__Activity__.
Would you please return every line from the listing that contains the word "agent"?

__Records to use__.
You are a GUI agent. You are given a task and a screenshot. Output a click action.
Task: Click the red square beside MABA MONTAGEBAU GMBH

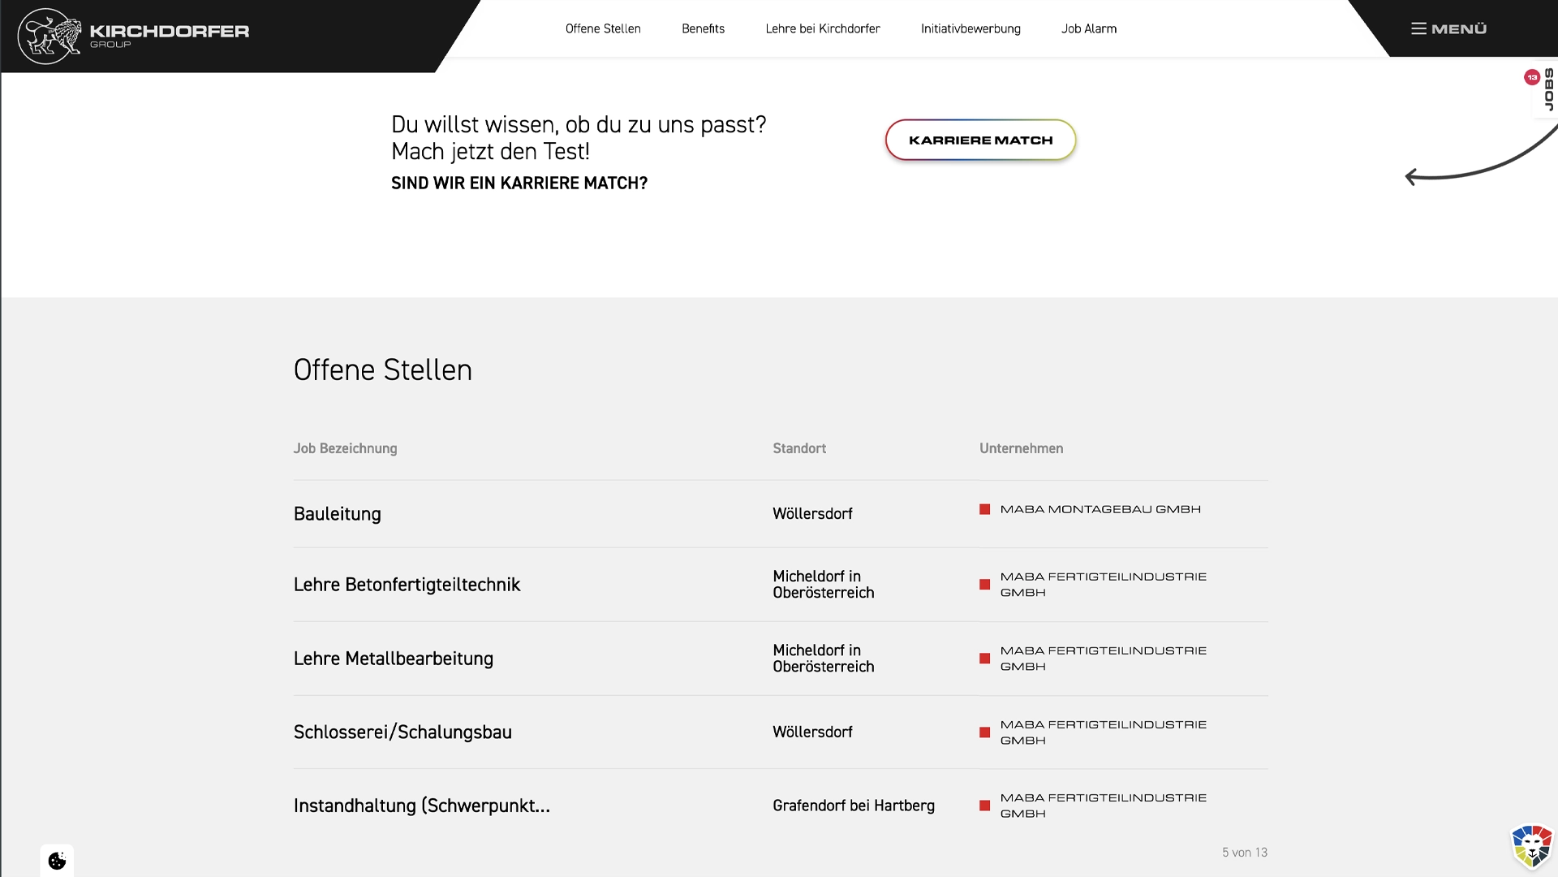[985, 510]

...

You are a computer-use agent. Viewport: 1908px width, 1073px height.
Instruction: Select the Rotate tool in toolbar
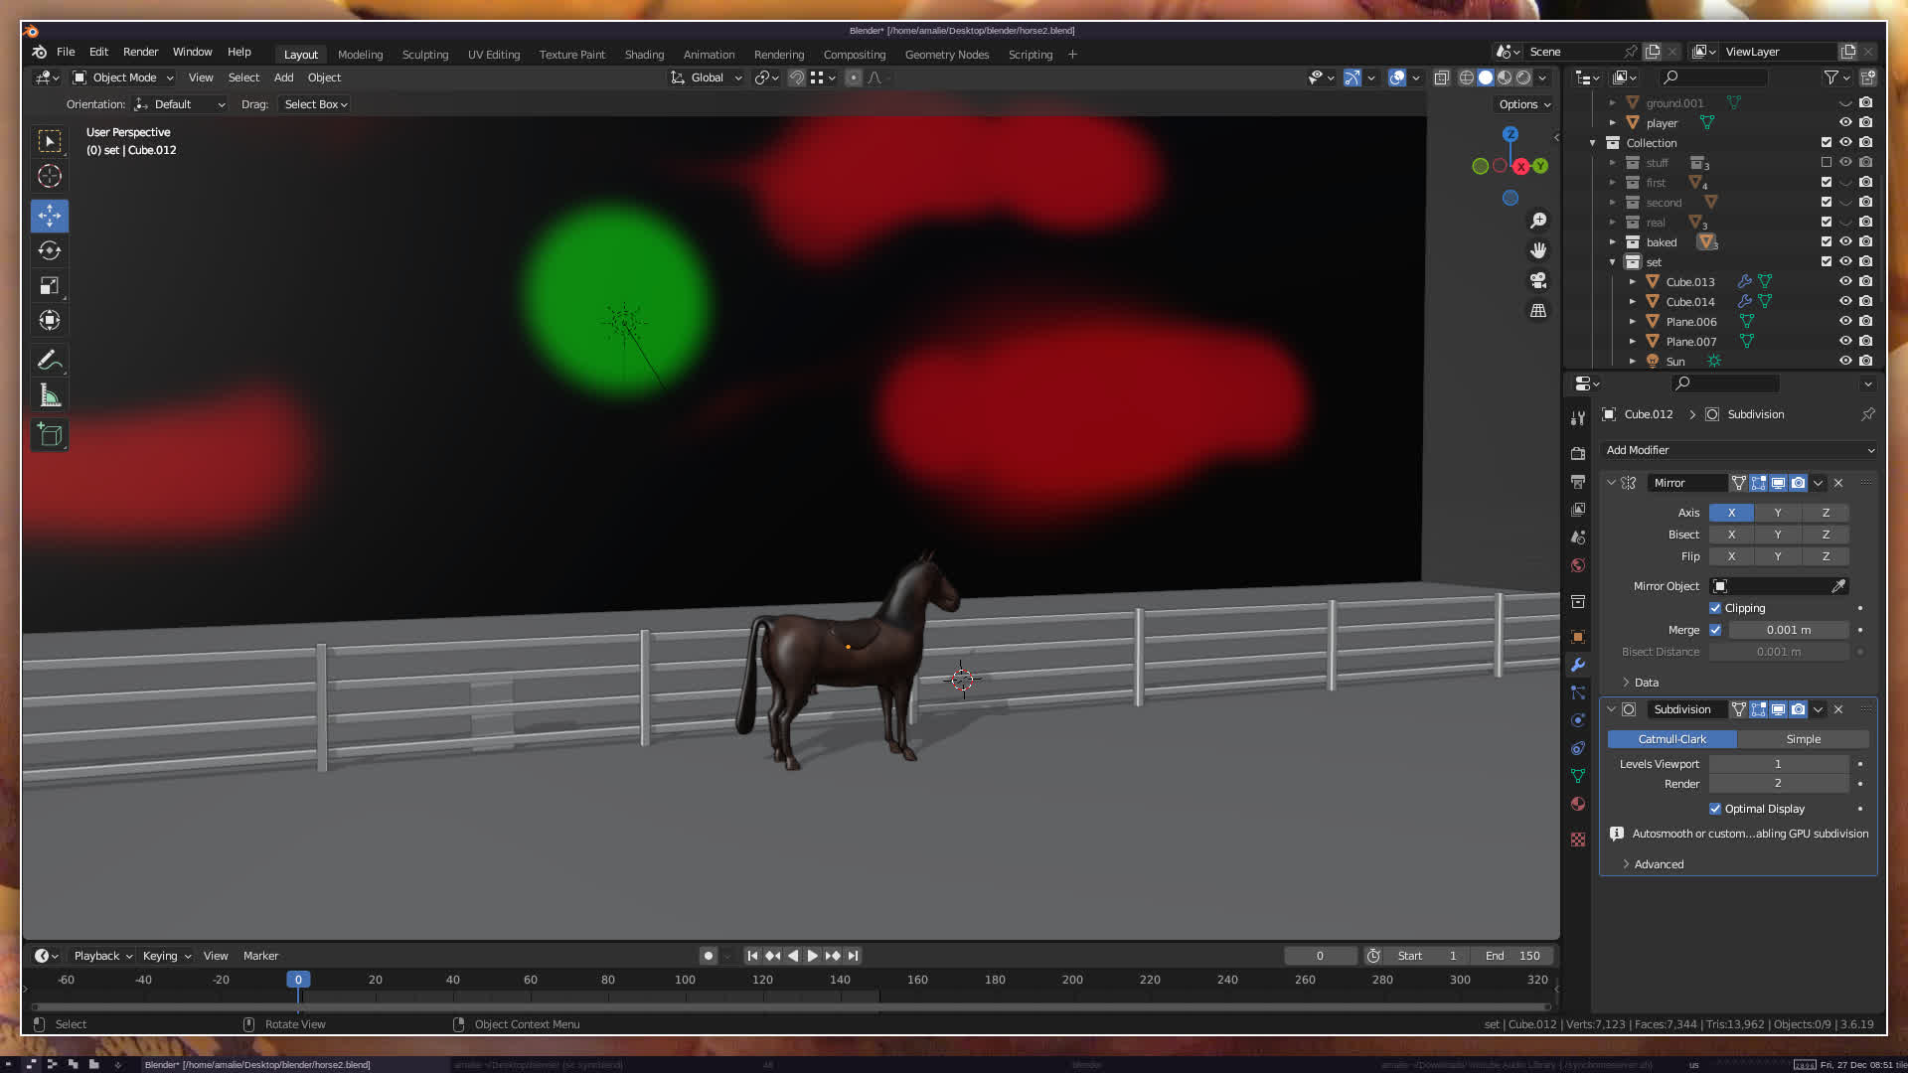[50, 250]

==

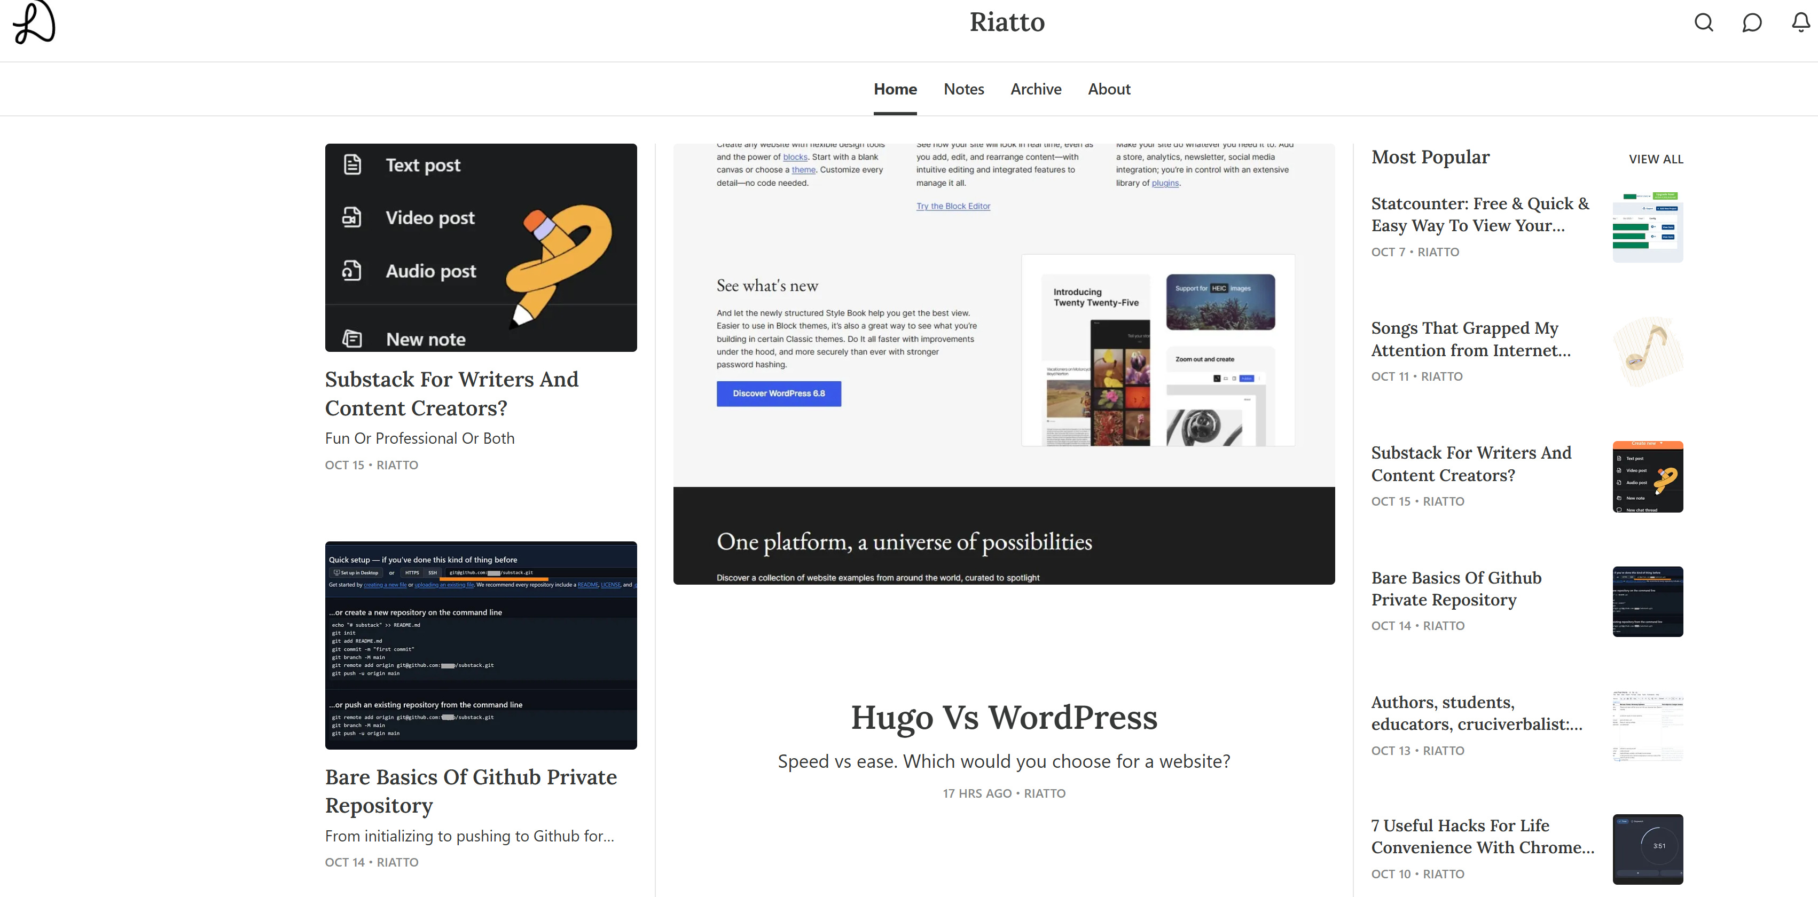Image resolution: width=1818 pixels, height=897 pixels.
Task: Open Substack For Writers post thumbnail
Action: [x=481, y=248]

__Your solution__.
You are a GUI agent. You are given a task and a screenshot. Output a click action.
You are a computer-use agent. Viewport: 1908px width, 1073px height.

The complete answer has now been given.